Extract to read -
----
[Trilinos-Users] Trilinos/Zoltan

Sam Naboulsi Sam.Naboulsi at hotmail.com
Fri Jun 8 11:55:19 EDT 2018


Greeting,

I installed Trilinos/Zoltan package on an SGI HPC system. I had no issues. Only 8 tests failed out of the 1100+ test.
The Trilinos Config file used in the installation attached below. I am using openmpi2.1.1, which I also tested using a simple parallel math
code for both single node and across nodes. It works and scales ok.

The issue is I am getting errors from Trilinos when I run another Sandia code called Peridigm, which requires Trillions libs. I could run Peridigm ok
in serial. But when using multiple nodes, I get errors mainly in Zoltan (please see the attached error below).

Could you please help and advise what is causing the error? and how to fix it?
----
Exercise 1 -
Reproduce the part of the forum post that opens with the words "Sam Naboulsi Sam.Naboulsi" and closes with "how to fix it?", replacing "Peridigm" with "the Peridigm code" each time it occurs.
The forum post and the listing that follows it were taken from unrelated sources.

Data items -
----
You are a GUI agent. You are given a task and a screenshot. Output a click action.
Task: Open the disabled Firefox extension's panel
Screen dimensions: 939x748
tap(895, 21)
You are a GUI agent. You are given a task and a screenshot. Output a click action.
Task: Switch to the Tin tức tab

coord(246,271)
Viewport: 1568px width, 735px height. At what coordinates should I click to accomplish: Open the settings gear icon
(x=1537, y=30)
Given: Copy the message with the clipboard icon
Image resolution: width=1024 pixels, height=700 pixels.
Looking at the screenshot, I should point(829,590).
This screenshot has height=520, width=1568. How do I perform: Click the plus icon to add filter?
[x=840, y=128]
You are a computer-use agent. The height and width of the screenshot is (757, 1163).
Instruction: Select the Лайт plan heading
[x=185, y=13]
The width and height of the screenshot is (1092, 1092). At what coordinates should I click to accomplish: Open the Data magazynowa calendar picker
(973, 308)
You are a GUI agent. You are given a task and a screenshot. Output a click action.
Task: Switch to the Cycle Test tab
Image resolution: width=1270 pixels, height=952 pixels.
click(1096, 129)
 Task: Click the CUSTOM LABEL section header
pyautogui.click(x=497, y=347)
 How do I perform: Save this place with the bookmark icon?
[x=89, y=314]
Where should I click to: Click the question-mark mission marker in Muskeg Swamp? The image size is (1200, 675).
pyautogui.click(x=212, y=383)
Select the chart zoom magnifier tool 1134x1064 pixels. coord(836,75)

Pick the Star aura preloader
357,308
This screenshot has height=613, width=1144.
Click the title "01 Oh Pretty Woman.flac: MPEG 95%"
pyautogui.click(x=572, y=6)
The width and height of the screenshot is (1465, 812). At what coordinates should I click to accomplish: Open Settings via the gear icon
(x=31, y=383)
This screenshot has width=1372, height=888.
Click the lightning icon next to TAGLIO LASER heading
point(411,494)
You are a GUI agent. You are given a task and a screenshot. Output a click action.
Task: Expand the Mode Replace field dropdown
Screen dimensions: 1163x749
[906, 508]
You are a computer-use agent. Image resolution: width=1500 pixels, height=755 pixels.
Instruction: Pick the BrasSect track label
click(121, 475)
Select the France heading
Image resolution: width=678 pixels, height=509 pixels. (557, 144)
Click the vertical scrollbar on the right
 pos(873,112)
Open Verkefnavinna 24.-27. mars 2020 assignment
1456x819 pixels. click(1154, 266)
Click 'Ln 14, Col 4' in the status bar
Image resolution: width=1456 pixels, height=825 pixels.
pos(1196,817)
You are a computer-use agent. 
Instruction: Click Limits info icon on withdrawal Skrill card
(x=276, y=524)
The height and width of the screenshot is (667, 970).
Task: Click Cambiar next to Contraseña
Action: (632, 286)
----
Exercise 2 -
Output the part of the listing that opens with the line containing "Task: Click the CUSTOM LABEL section header" and closes with the line containing "pyautogui.click(x=212, y=383)" as a Markdown table with the columns Row and Line. Number each row and leave out blank lines.

Written response 1 -
Sam Naboulsi Sam.Naboulsi at hotmail.com
Fri Jun 8 11:55:19 EDT 2018


Greeting,

I installed Trilinos/Zoltan package on an SGI HPC system. I had no issues. Only 8 tests failed out of the 1100+ test.
The Trilinos Config file used in the installation attached below. I am using openmpi2.1.1, which I also tested using a simple parallel math
code for both single node and across nodes. It works and scales ok.

The issue is I am getting errors from Trilinos when I run another Sandia code called the Peridigm code, which requires Trillions libs. I could run the Peridigm code ok
in serial. But when using multiple nodes, I get errors mainly in Zoltan (please see the attached error below).

Could you please help and advise what is causing the error? and how to fix it?

Written response 2 -
| Row | Line |
|---|---|
| 1 |  Task: Click the CUSTOM LABEL section header |
| 2 | pyautogui.click(x=497, y=347) |
| 3 |  How do I perform: Save this place with the bookmark icon? |
| 4 | [x=89, y=314] |
| 5 | Where should I click to: Click the question-mark mission marker in Muskeg Swamp? The image size is (1200, 675). |
| 6 | pyautogui.click(x=212, y=383) |